|
:: Rohstoffverbrauch soll auf ein Drittel sinken
+ 28.05.2011 + Die Industrieländer müssen ihren Umgang mit Ressourcen radikal ändern, um einer weltweiten Krise bis 2050 zu entgehen.
Das geht aus zwei wissenschaftlichen Berichten für die EU-Kommission und die UN-Umweltbehörde UNEP hervor, die am Donnerstag (26.5.) in Brüssel vorgelegt wurden.
Der erste Bericht befasst sich mit Metallrecycling. Danach wird ein Großteil der Metalle, darunter wichtige High-Tech-Metalle, nach Gebrauch zu 99 Prozent weggeworfen statt recycelt. Nur bei 18 Metallen liege die Recyclingquote über 50 Prozent, schreiben die Autoren, darunter Matthias Buchert vom Öko-Institut in Darmstadt. Spezialmetalle und Seltene Erden für High-Tech-Anwendungen könnten bald fehlen, wenn diese Praxis nicht radikal geändert werde.
Dazu müssten die Recyclingquoten durch bessere Sammel- und Recyclingsysteme vor allem in den Entwicklungsländern stark erhöht werden. Das könne aber gleichzeitig umweltfreundliche Arbeitsplätze schaffen und spare in großem Umfang CO2-Emissionen ein. Metalle zu recyceln ist laut der Studie zwei- bis zehnmal energiesparender als Roherze zu schmelzen.
Der zweite Bericht untermauert die Notwendigkeit einer drastischen Entkopplung des Ressourcenverbrauchs vom Wirtschaftswachstum. Bei einer Business-as-usual-Entwicklung werde sich der Verbrauch von Mineralien, Erzen, fossilen Brennstoffen und Biomasse bis 2050 verdreifachen. Das sei unhaltbar, könne aber durch eine höhere Ressourceneffizienz aufgefangen werden. In der Studie werden dazu drei Szenarien vorgestellt.
Darunter verlangt das weitgehendste von den Industrieländern, ihren Ressourcenverbrauch um zwei Drittel zu reduzieren, während andere Länder ihn nicht erhöhen sollen. Insgesamt soll der weltweite Ressourcenverbrauch dauerhaft auf dem Niveau des Jahres 2000 bleiben. Der von der Leiterin des Wiener Instituts für Soziale Ökologie Marina Fischer-Kowalski verfasste Bericht war bereits am 18. Mai vor der UN-Kommission für nachhaltige Entwicklung (CSD) vorgestellt worden.
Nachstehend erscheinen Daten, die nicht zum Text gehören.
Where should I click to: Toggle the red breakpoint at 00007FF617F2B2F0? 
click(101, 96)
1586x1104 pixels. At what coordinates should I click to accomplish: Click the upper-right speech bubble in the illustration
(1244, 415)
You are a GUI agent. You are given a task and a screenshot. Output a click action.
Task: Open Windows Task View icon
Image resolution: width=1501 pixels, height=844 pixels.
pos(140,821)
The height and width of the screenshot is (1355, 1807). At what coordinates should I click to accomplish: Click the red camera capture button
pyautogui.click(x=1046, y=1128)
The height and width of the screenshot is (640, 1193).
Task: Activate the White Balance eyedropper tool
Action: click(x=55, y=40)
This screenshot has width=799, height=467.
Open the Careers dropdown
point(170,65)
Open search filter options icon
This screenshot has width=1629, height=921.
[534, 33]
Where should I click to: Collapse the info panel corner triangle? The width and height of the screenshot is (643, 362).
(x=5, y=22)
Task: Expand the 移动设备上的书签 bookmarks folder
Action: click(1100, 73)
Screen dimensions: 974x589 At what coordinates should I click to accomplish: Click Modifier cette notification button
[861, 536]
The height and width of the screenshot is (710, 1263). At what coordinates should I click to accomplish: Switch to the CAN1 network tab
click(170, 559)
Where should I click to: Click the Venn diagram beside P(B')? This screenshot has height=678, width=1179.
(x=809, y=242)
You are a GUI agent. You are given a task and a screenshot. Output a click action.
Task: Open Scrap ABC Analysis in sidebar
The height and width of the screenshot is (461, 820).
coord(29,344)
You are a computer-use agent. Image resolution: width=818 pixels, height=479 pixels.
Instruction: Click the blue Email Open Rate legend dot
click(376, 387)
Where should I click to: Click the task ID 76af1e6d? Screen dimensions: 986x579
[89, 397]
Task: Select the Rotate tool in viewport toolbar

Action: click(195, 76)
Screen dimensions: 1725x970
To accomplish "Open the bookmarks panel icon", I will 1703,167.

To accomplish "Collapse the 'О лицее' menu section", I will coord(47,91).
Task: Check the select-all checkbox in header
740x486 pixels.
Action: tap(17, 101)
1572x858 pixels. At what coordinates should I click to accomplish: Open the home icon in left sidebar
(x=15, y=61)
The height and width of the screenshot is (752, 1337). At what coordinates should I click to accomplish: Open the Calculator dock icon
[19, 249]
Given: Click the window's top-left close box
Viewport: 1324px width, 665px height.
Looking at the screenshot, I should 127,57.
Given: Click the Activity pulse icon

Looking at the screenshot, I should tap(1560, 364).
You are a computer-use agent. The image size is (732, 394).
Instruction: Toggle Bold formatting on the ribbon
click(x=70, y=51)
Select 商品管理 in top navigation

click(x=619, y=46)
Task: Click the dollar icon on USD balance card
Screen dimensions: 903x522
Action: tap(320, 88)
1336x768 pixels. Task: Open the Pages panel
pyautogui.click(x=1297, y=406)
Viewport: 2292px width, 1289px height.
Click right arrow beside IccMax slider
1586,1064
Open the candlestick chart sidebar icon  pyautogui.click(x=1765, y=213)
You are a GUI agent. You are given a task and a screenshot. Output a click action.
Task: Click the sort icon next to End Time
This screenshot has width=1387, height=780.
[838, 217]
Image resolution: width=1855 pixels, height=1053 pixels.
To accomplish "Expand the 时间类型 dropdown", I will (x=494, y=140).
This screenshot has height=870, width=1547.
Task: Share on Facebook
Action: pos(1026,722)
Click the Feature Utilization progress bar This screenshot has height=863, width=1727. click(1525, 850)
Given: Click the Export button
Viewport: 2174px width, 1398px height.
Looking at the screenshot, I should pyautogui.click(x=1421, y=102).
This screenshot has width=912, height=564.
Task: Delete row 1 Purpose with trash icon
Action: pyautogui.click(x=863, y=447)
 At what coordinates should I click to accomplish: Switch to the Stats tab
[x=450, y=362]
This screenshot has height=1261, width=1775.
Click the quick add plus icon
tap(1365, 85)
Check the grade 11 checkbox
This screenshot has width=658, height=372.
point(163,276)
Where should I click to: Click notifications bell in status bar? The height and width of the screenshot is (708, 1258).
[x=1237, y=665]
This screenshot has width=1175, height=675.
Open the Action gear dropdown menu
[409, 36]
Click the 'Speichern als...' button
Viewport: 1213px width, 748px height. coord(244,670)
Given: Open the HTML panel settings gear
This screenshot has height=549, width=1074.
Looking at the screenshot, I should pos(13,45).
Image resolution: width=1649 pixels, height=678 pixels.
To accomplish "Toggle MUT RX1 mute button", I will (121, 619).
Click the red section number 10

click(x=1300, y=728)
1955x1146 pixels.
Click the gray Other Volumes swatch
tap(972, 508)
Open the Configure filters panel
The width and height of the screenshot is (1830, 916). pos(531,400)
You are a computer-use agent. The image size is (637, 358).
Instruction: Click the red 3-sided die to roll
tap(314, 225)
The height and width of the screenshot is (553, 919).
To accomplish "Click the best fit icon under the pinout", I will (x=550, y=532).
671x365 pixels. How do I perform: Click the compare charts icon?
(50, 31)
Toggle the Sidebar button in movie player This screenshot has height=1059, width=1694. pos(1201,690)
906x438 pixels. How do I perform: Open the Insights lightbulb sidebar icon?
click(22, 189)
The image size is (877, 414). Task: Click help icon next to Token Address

Die beiden Berichte wurden vom Ausschuss für Ressourcenbewirtschaftung (International Resource Panel) beim UNEP unter Leitung von Ernst Ulrich von Weizsäcker und Ashok Khosla, Präsident der Weltnaturschutzunion IUCN, erarbeitet. Im Rahmen der am heutigen Freitag zu Ende gehenden "Green Week" wurden die Studien in Brüssel vorgestellt.
Sie sollen den "Fahrplan hin zu einem ressourceneffizienten Europa" vorbereiten, den die Kommission nach Angaben von Umweltkommissar Janez Potočnik in Kürze vorlegen will. Potočnik sagte in Brüssel, für die notwendige Umstellung bei der Ressourcennutzung seien "wichtige Entscheidungen in Bereichen wie Steuerreform und die Beseitigung ineffizienter Subventionen erforderlich". Darüber müsse jetzt ein "wirksamer Dialog" mit den Mitgliedstaaten stattfinden.
UNEP-Chef Achim Steiner sagte, Europa spiele eine Schlüsselrolle bei den gemeinsamen Anstrengungen, das Wirtschaftswachstum vom Ressourcenverbrauch abzukoppeln und einen weltweit fairen und gerechten Zugang aller Menschen zu den Ressourcen zu gewährleisten.